Note: The Independent candidate Phil Eastty was elected in the 2021 election as a Conservative candidate. He then defected to Labour.

=== Stockton Heath ===

Stockton Heath (2 seats)
| Party |  | Candidate | Votes | % | ±% |
|---|---|---|---|---|---|
|  | Liberal Democrats | Judith Wheeler* | 1,210 | 56.0 | +17.1 |
|  | Liberal Democrats | Sharon Harris | 1,018 | 47.1 | +8.7 |
|  | Labour | Laurence James Murphy | 634 | 29.4 | +10.0 |
|  | Conservative | Seb Sheldon | 537 | 24.9 | −9.1 |
|  | Conservative | Lyndsey Jane Olsen | 440 | 20.4 | −11.8 |
| Turnout |  |  | 2,160 | 39.00 | −7.27 |
|  | Liberal Democrats hold |  |  |  |  |
|  | Liberal Democrats hold |  |  |  |  |

=== Westbrook ===

Westbrook (2 seats)
| Party |  | Candidate | Votes | % | ±% |
|---|---|---|---|---|---|
|  | Labour | Marc Victor Rufus | 925 | 58.5 | +24.0 |
|  | Labour | Kate Eglinton | 846 | 53.5 | +21.1 |
|  | Conservative | Gavin Ruben | 573 | 36.3 | +4.4 |
| Turnout |  |  | 1,580 | 31.16 | −5.77 |
|  | Labour hold |  |  |  |  |
|  | Labour hold |  |  |  |  |

==Changes 2024–2028==
- October 2024: Cllr Neil Johnson resigned from Labour over a proposed transit site; he now sits as an Independent.
- February 2026: Cllr John Roddy defected to the Conservatives from Reform UK.

===By-elections===

====Great Sankey North & Whittle Hall====

Great Sankey North & Whittle Hall: 1 May 2025 (1 seat)
| Party |  | Candidate | Votes | % | ±% |
|---|---|---|---|---|---|
|  | Labour | Charlotte Bond | 775 | 27.8 | −13.5 |
|  | Reform | Carl Knapper | 745 | 26.7 | N/A |
|  | Independent | Nigel John Catlow | 636 | 22.8 | −14.5 |
|  | Liberal Democrats | Allan Bird | 383 | 13.7 | +4.3 |
|  | Conservative | Chuck Eriobuna | 248 | 8.9 | −6.4 |
| Majority |  |  | 30 | 1.1 |  |
| Turnout |  |  | 2,793 | 32.1 | −4.12 |
|  | Labour hold |  |  |  |  |

The seat was vacated when Labour councillor Janet Henshaw, the former deputy leader of the council, resigned at the end of March 2025, citing the need to prioritise her own health, well-being and that of her family.

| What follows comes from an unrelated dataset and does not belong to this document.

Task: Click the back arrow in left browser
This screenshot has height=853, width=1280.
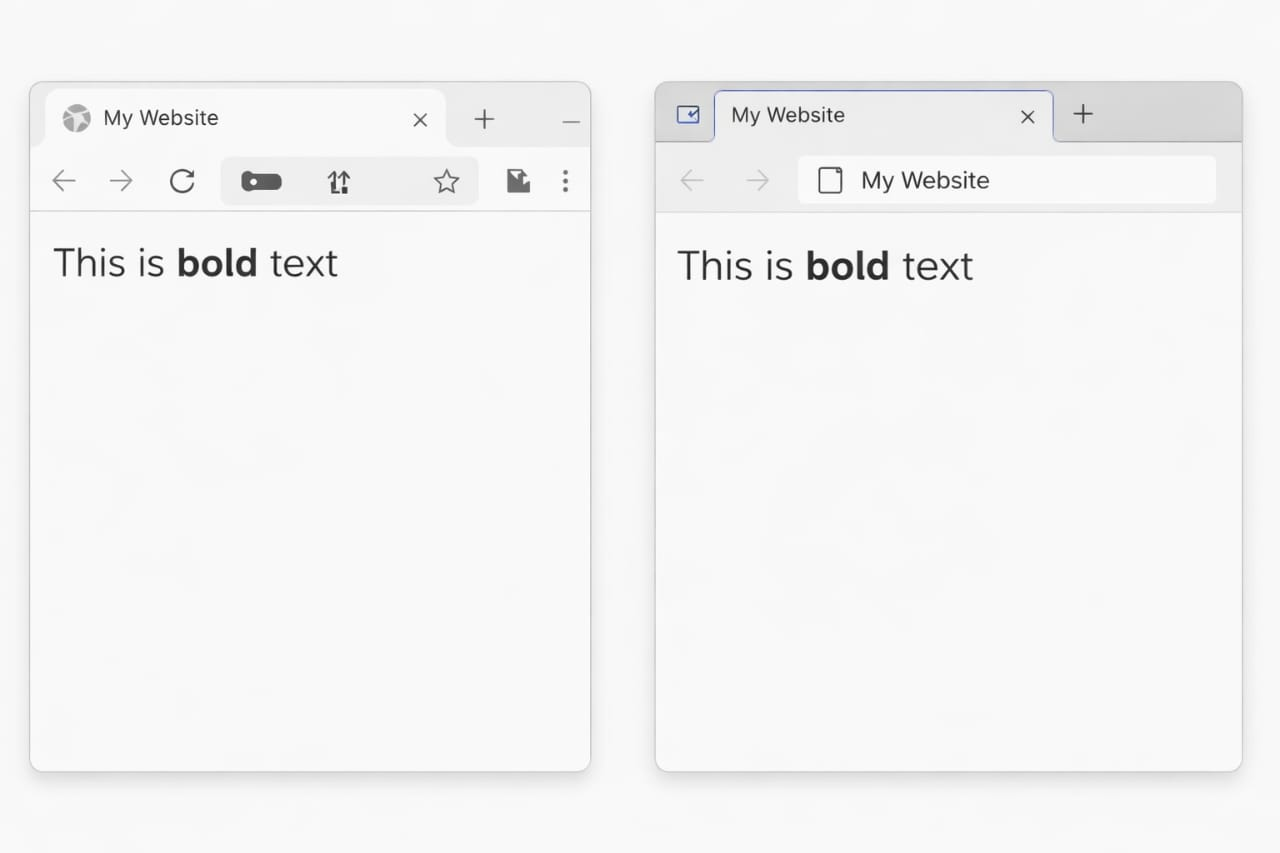Action: (x=64, y=181)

====Bewsey & Whitecross====

Bewsey & Whitecross: 31 July 2025 (1 seat)
| Party |  | Candidate | Votes | % | ±% |
|---|---|---|---|---|---|
|  | Reform | John Roddy | 752 | 43.7 | N/A |
|  | Labour | Maitane Akpan | 631 | 36.6 | −17.4 |
|  | Liberal Democrats | David Crowther | 223 | 13.0 | −9.0 |
|  | Conservative | Stephen Howard Taylor | 116 | 6.7 | −12.4 |
| Majority |  |  | 121 | 7.0 |  |
| Turnout |  |  | 1,731 | 17.7 | −3.2 |
|  | Reform gain from Labour |  |  |  |  |

The seat was vacated when Labour councillor Shireen Mohammed resigned to take up a direct employment role with Warrington Borough Council.